* _Brief 1_
For the text on old-fashioned humour, decide whether each statement agrees with it, answering yes or no and quoting the words that settle it: (a) The writer treats humour that no longer flies as a sign of progress in social inclusion across the west. (b) According to the writer, the left still keeps the "exportation of poverty" at the center of its thinking. (c) The incident the writer mentions took place last month.
* _Brief 2_
Extend the text on old-fashioned humour, picking up right after its final sentence.

* _Given text_
::::

From which to watch – (top photo)
I had a little incident this week that got me thinking about old fashioned kinds of humour – and some of the things they expressed about the way the society in which they thrived used to both be, and be represented.
We are an (almost hilariously) angry and righteous lot nowadays – especially considering how much damage our appetites do to others (the “exportation of poverty” is the most crucial true insight from the left, that even the left itself now routinely ignores in their thinking and demands).
Our fondness for outrage means that it is fairly common for us to notice many kinds of personally cruel humour that have gone out of style – and become clearly recognized as stupid and offensive. Indeed, the stuff that no longer flies, is a good marker about the extraordinary progress that has been made in the west as a whole, in terms of social inclusion.
But there is also some humour that we used to be able to enjoy because of our broad social accomplishments, relative to others – which just doesn’t work for us anymore. We simply ain’t what we used to be, folks!

::::

* _Dataset entries_
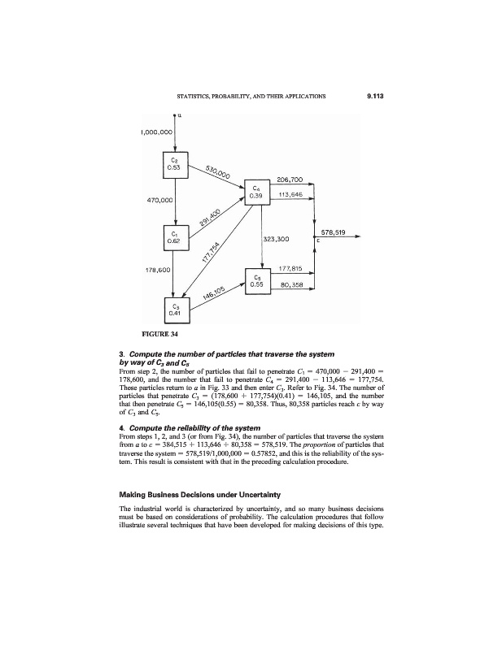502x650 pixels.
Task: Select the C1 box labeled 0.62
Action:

::::

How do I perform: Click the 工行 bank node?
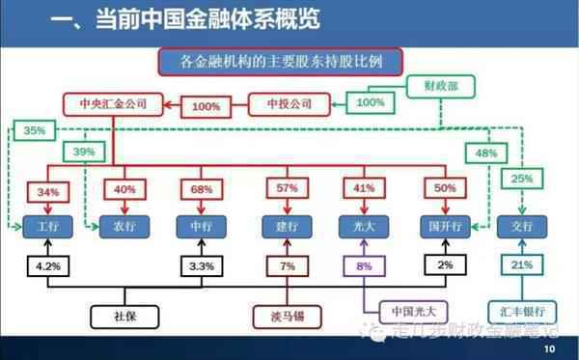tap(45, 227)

::::

* _Response 1_
(a) Yes: "the stuff that no longer flies, is a good marker about the extraordinary progress that has been made in the west as a whole, in terms of social inclusion."
(b) No: "that even the left itself now routinely ignores in their thinking and demands"
(c) No: "I had a little incident this week"

* _Response 2_
We can no longer laugh at countries foolish enough to treat their workers with contempt, and bring government and business power together to stifle labour – because we now do that widely, whether in the name of austerity, productivity, re-tooling, free-choice – or any other convenient lie to hand.
Similarly, there was a time, long ago now, when the west had a robust ecology of journalism which consistently included a high proportion of reality – especially when compared to the information given to those living under communism, who were fed sometimes absurdly unreal propaganda.
Sadly, at this point, we in the west have largely replaced the aspiration toward intelligent objective analysis, relevant context and fact, with a deluge of the comfortingly familiar opinions of idiots and maniacs. (And yes, the fact that we’ve spent this new century enmeshed in ruinous warfare in poor countries we never understood, is key to this steadily increasing distance from responsible awareness and citizenship).
Now I have to stop for just a minute to add something that was not widely recognized in the west, during the cold war. I worked with a group of Russians throughout the nineties, and I was amazed to find that in terms of science and math, the rigour of their education system was far in advance of our own. Their citizens actually had an incomparably better grasp of physical realities, on average.
Niftier still – their political humour is up there with the cleverest, bleakest and most insightfully cynical in the world. All of which is simply to say – even growing up inside the drumbeat of propaganda, and very much influenced by it’s limitations, they always knew that they were being fed BS.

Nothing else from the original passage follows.